8. Larger hospitals and health systems continue to experiment with cloud technologies for smaller applications, but virtually no progress will be made in moving ERP and EHR systems of larger organizations into public-cloud, multi-tenant databases. In fact, I don't think that larger organizations will ever move to this model because their vendors (Epic and Cerner) won't. They will, at most, transition to private-clouds to take advantage of economies of scale, infrastructure-as-a-service (IaaS) cash flow, and outsourced IT management, but never to Amazon Web Services (AWS)-esque public clouds. However, I don't think private-cloud migration will happen in 2013. It may begin to pickup steam in 2014, but I expect the market to really begin large-scale transitions to remotely hosted private clouds in 2015 and beyond, once EHRs and meaningful use stage 3 are firmly understood and completed.
9. Cerner experiences at least 3 major publicly reported cloud outages. If AWS had 4 major outages in 2012 I don't expect Cerner to do much better in 2013.
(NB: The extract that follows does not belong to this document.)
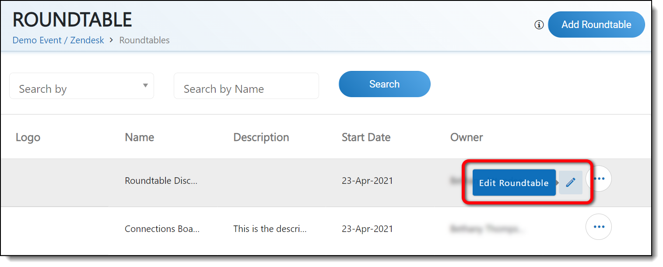Open the Demo Event / Zendesk breadcrumb link
The height and width of the screenshot is (267, 663).
[x=58, y=40]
10. The HIT market in the UK lights up as NHS trusts ink deals with Epic and Cerner. Virtually no other American Hospital Information System (HIS) companies will see any success in markets outside the US. Internationalization of software and deployment across time-zones and language barriers are enormously difficult (even Cerner has failed at this many times), and these 2 companies are the only ones that large international organizations can trust, especially after witnessing the awry national NHS project that was almost entirely wasteful.